Além disso, a equipe multiprofissional, como presente na unidade de saúde em que trabalho, é essencial para oferecer um cuidado integral e humanizado. Pude perceber que presença de diferentes profissionais, como médicos, enfermeiros, psicólogos, assistentes sociais e capelães, permite abordar as dimensões físicas, psicossociais e espirituais do paciente e sua família, o que concorda com o observado por Silva, Nietsche e Cogo (2021).

A deficiência de apoio psicológico aos profissionais da APS é uma questão que também precisa ser abordada. O estresse relacionado ao ambiente de trabalho, conflitos de papéis e questões com pacientes e suas famílias é comum e pode levar ao desgaste emocional e espiritual dos profissionais (SILVA; NIETSCHE; COGO, 2021). Consigo perceber que oferecer suporte psicológico aos profissionais é fundamental para garantir que eles possam prestar um cuidado de qualidade sem comprometer a própria saúde.

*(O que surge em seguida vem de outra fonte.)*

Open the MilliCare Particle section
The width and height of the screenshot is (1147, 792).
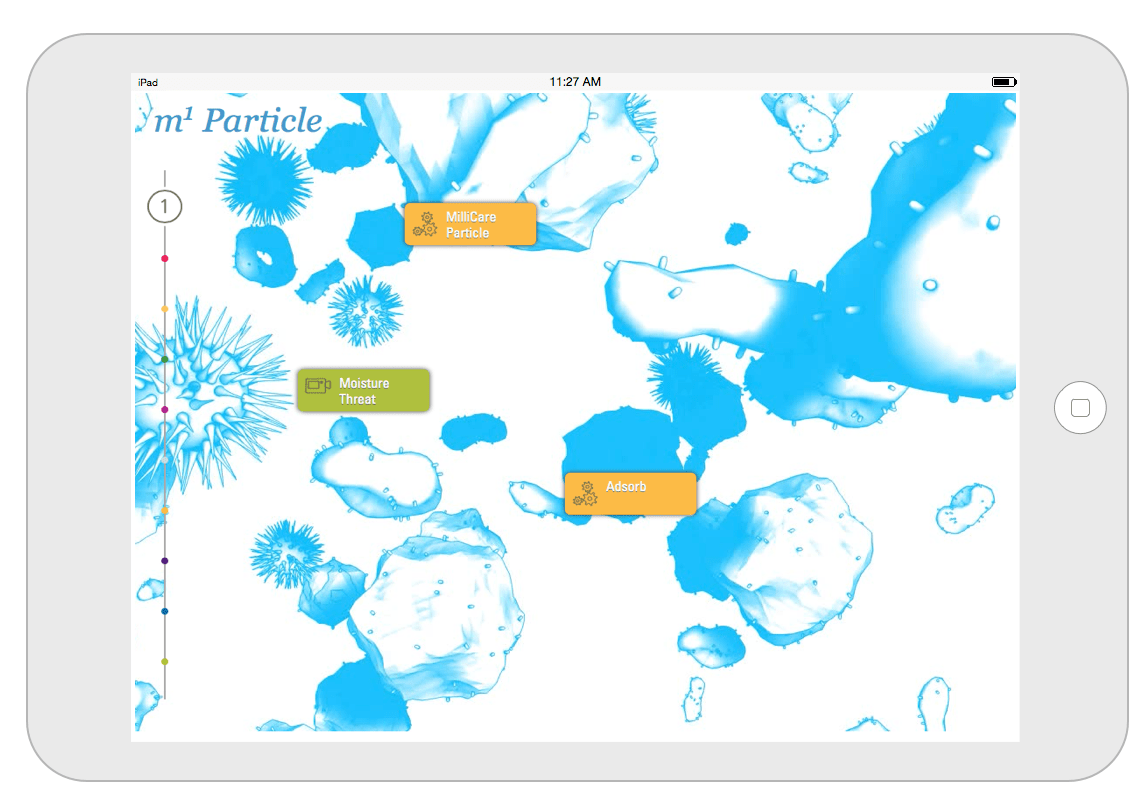click(x=470, y=224)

A discussão sobre bioética em CP, apesar de essencial, ainda não é recorrente na literatura. Apenas algumas publicações abordaram temas como a comunicação de más notícias e a alteridade, que são cruciais para garantir uma prática ética e humanizada (DE OLIVEIRA et al., 2021). Destaco a importância desse conteúdo em minha prática, uma vez que é recorrente a necessidade de comunicar más notícias em CP.

5 CONCLUSÕES 

Em suma, a implementação de cuidados paliativos eficazes na APS depende de uma formação contínua e adequada dos profissionais, estruturação das redes de atenção, e políticas públicas sólidas que garantam a integralidade e a humanização no atendimento aos pacientes e suas famílias. Como médico com experiência em cuidados paliativos, acredito que essas mudanças são essenciais para proporcionar um atendimento de qualidade e humanizado, alinhado às necessidades reais dos pacientes.

REFERÊNCIAS

CARVALHO, Gleyce Any Freire de Lima et al. Significados atribuídos por profissionais de saúde aos cuidados paliativos no contexto da atenção primária. Texto & Contexto-Enfermagem, v. 27, n. 2, p. e5740016, 2018.

DE OLIVEIRA, Juliana Carvalho et al. Intervenções de enfermagem em cuidados paliativos na atenção primária à saúde: Scoping review. Research, Society and Development, v. 10, n. 8, p. e24710817365-e24710817365, 2021.

GARCIA, Ana Cláudia Mesquita; ISIDORO, Geovanna Maria. Brazilian National Palliative Care Policy: reflections based on the 2030 Agenda for Sustainable Development. Revista Brasileira de Enfermagem, v. 77, n. 6, p. e770601, 2024.

PARAIZO-HORVATH, Camila Maria Silva et al. Identificação de pessoas para cuidados paliativos na atenção primária: revisão integrativa. Ciência & Saúde Coletiva, v. 27, n. 09, p. 3547-3557, 2022.

RIBEIRO, Júlia Rezende; POLES, Kátia. Cuidados paliativos: prática dos médicos da estratégia saúde da família. Revista Brasileira de Educação Médica, v. 43, p. 62-72, 2019.

SILVA, Thayná Champe da; NIETSCHE, Elisabeta Albertina; COGO, Silvana Bastos. Cuidados paliativos na Atenção Primária à Saúde: revisão integrativa de literatura. Revista Brasileira de Enfermagem, v. 75, p. e20201335, 2021.